# Algorithm and Time Complexity for k-Sum problems

In fact, there are three different k-Sum problems:

Problem1: Given unsorted integer array $$\{a_1, a_2, ..., a_n\}$$ and a target number $$T$$, determine whether there exist at least one solution $$\{a_{i_1}, \cdots, a_{i_k}\}$$ such that $$\sum_{j = 1}^{k} a_{i_j} = T$$.

For Problem1, we only need to return one solution. For example, 3-Sum, $$\{1,1,1,1,1,0,0,2,2\}$$ and $$T=3$$, we can find at least one solution $$\{1,1,1\}$$.

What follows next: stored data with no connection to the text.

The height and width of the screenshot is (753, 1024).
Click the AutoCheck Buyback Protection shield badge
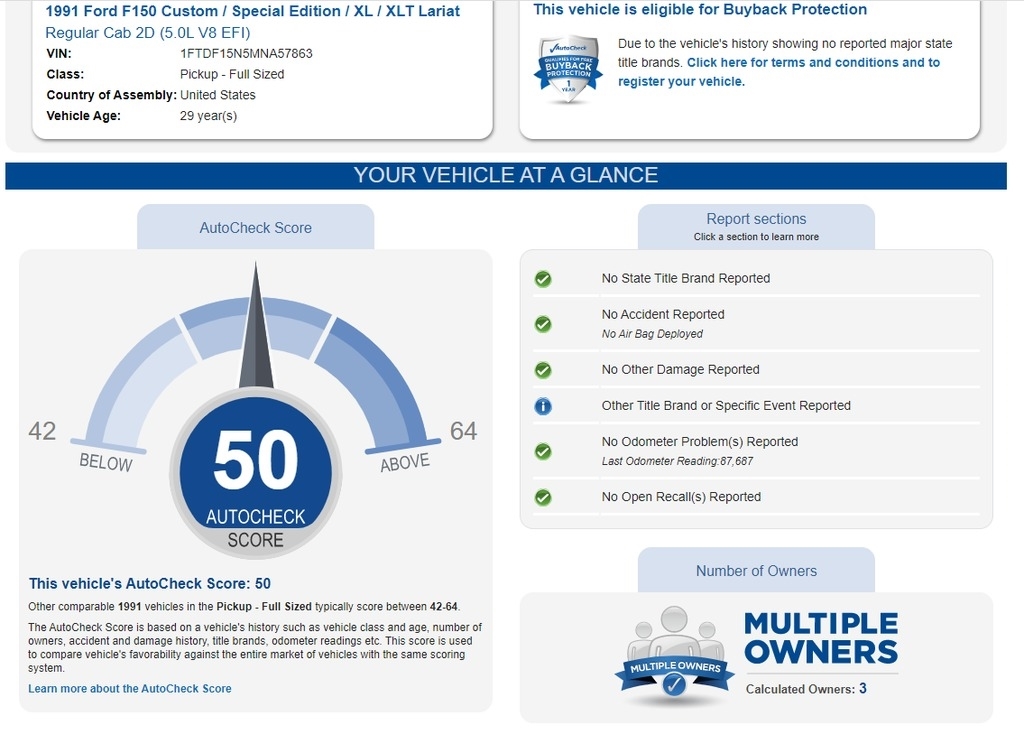tap(568, 69)
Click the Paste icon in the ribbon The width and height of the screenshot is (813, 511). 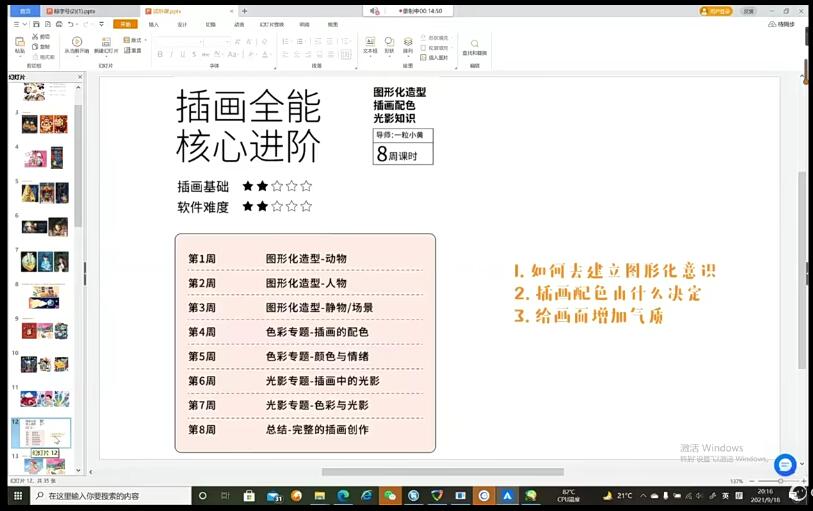coord(21,45)
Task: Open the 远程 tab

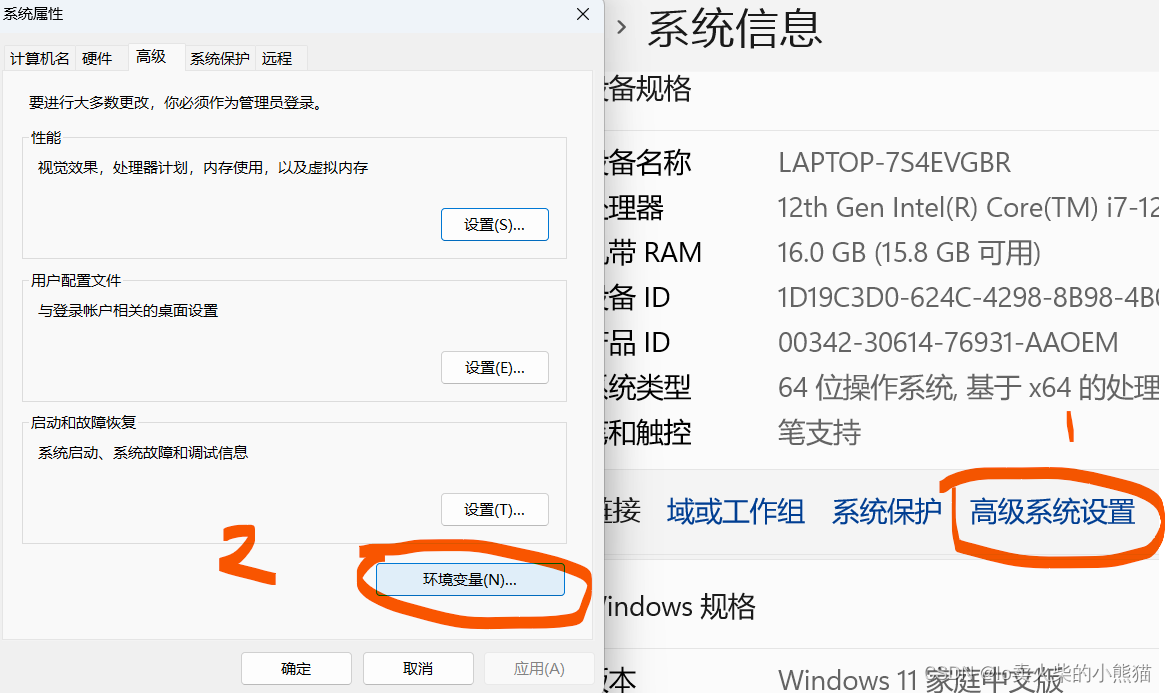Action: coord(277,59)
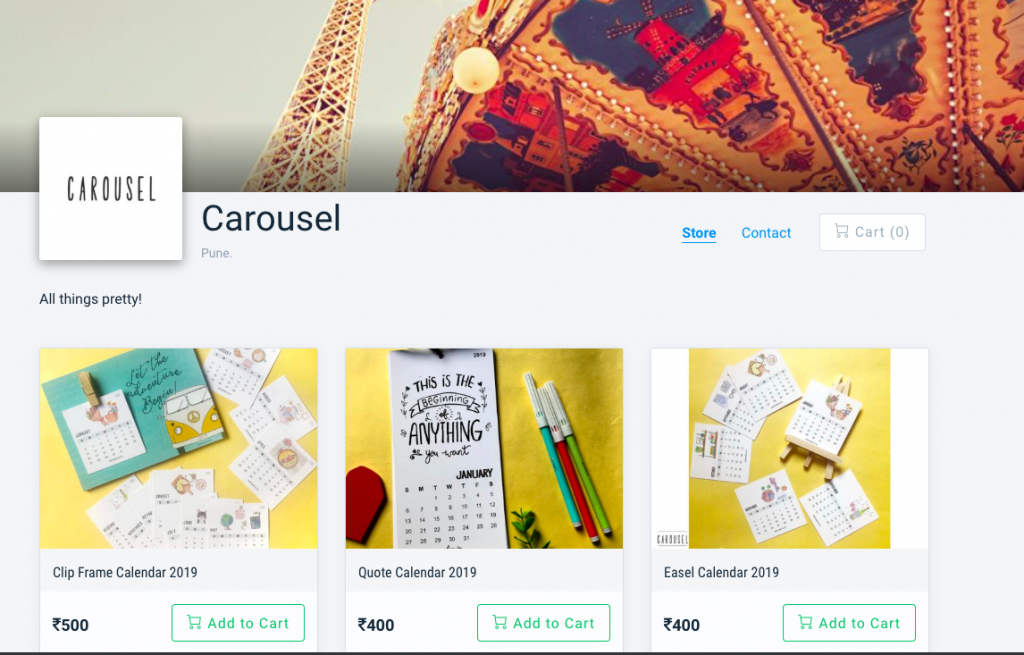Click the Carousel store name heading
Image resolution: width=1024 pixels, height=655 pixels.
tap(271, 218)
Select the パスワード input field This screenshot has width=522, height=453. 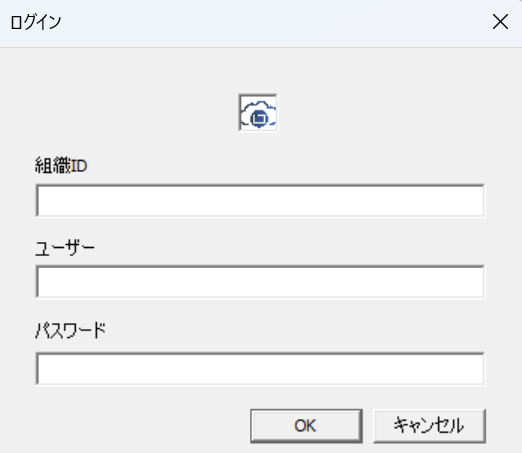click(x=260, y=368)
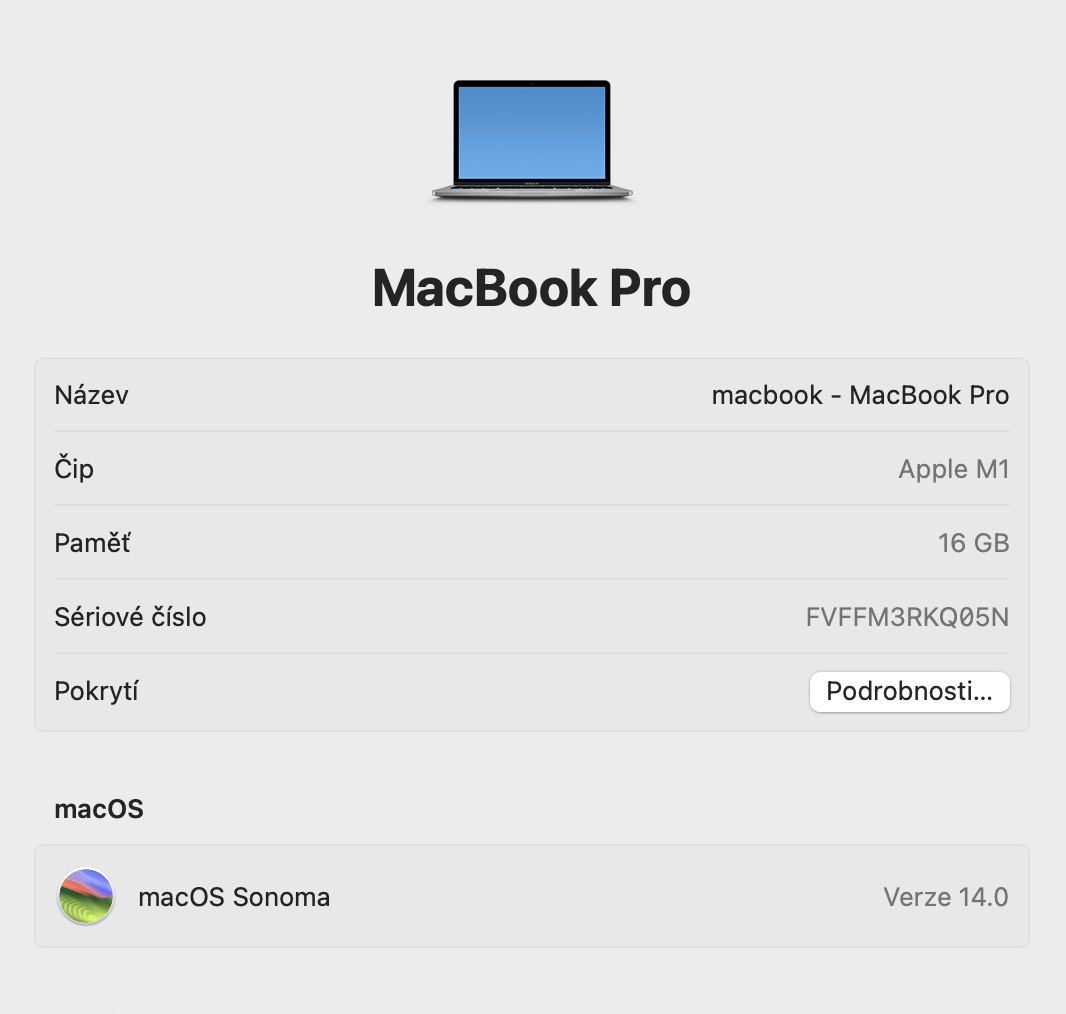Image resolution: width=1066 pixels, height=1014 pixels.
Task: Click the Sériové číslo label
Action: click(130, 617)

Problem2: Given unsorted integer array $$\{a_1, a_2, ..., a_n\}$$ and a target number $$T$$, find all distinct k-tuples such that the sum is $$T$$.

For example, 3-Sum, $$\{1,1,1,1,1,0,0,2,2\}$$ and $$T=3$$, we need to find all two solutions $$\{1,1,1\}$$ and $$\{0,1,2\}$$.

Problem3: Given unsorted integer array $$\{a_1, a_2, ..., a_n\}$$ and a target number $$T$$, find all distinct k-tuples of indices such that total sum is $$T$$.

For example, 3-Sum, $$\{1,1,1,1\}$$ and $$T=3$$, we need to return $$4$$ solutions of triple indices: $$\{0,1,2\}$$,$$\{0,1,3\}$$,$$\{1,2,3\}$$,$$\{0,2,3\}$$.

My questions:

1. For above three different k-Sum problems, what's the best time complexity we can get so far? And what's the algorithm?

I guess problem1 is $$O(n^{\lceil k/2 \rceil})$$, problem2 is $$O(n^{k-1})$$ and problem3 is $$O(n^k)$$. Is it correct? How to prove?